Side-by-side lots on Remington Street illustrate opposing approaches to development in Stamford’s fast-changing South End.
They also spotlight an effort to preserve what little is left of a historic working-class neighborhood that helped fuel American industry and spawn a bustling city.
The house at 16 Remington St., built in 1915, was one of 449 South End structures listed on the National Register of Historic Places. But now, like more than half of the structures on the register, it’s gone.
It appears to have been demolished illegally, though details are sketchy.
According to a June 28, 2022 email from Stamford Zoning Enforcement Officer James Lunney, the developer, Dariusz Lesniewski of Darien, had a permit to demolish the detached garage, not the house.
Lunney was emailing former Chief Building Official Bharat Gami, whose office issues demolition permits.
Gami wrote back that the problem was that Lesniewski proposed removing the historic two-family house and replacing it with a three-story structure, and zoning officials signed off on it “without raising any objections about historic preservation.”
Lesniewski told the members of the Historic Preservation Advisory Commission Tuesday that he obtained a construction permit from the building department in April 2022 to add a third apartment to the house.
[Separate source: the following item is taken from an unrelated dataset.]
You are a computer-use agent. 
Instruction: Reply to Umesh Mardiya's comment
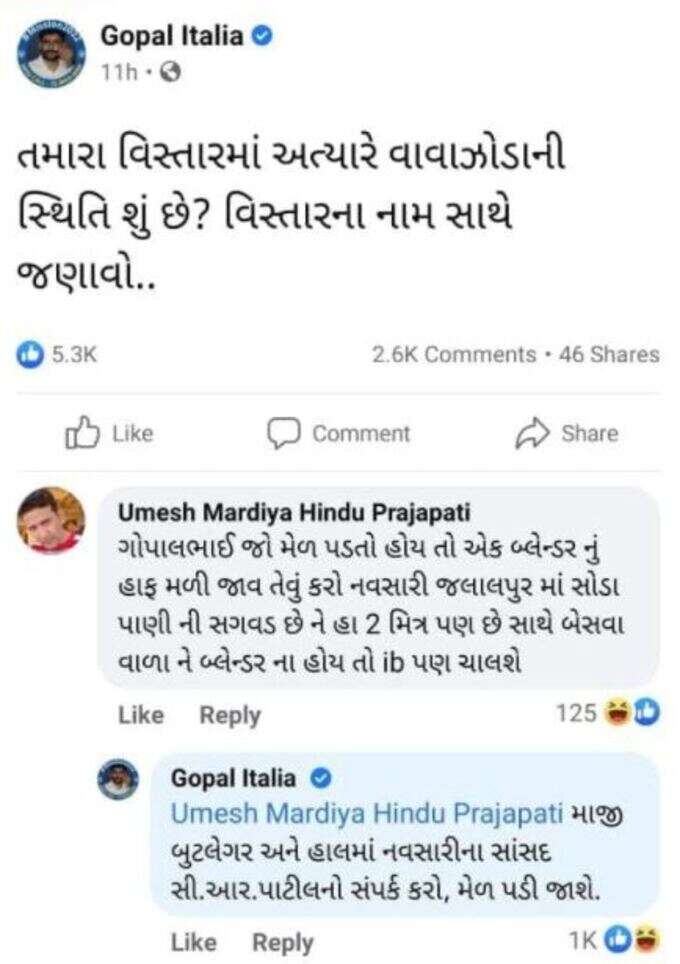(229, 715)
“My problem starts because they said I had to raise the building 18 inches,” Lesniewski told the commission.
According to his reading of the permit, he had three options for raising it, and one included demolition, Lesniewski said.
“I figured if I remove all the structure, I raise my foundation and build on top,” Lesniewski said. “I chose the easy (option) for me and that turned out to be the wrong one.”
Lesniewski went before the commission after appearing the previous evening before the Zoning Board. Between the two, he is seeking a “critical reconstruction” designation under the city’s historic preservation regulations.
Lesniewski wants the designation so he can add the third unit in exchange for designing the new structure with historic details.
Besides adding a third unit to the rebuilt house, Lesniewski is seeking permission to build two new townhouses at the rear.
So, if zoning officials accept his proposals, the small .11-acre lot at 16 Remington St., once home to a historic two-family, will hold a five-family building.
Build it biggest
“His attitude is, ‘Let me get out of it the most I can; let me build as big and as close together as I can, and make the most profit,’” said Dillon Zaro, owner of 20 Remington St. “He’s not only not considering the neighbors, he’s setting a bad precedent for developers to come.”
Zaro has close family ties to the South End; his aunt lived for most of her life in the house Lesniewski tore down. Zaro said he took a different approach when he bought the house next door.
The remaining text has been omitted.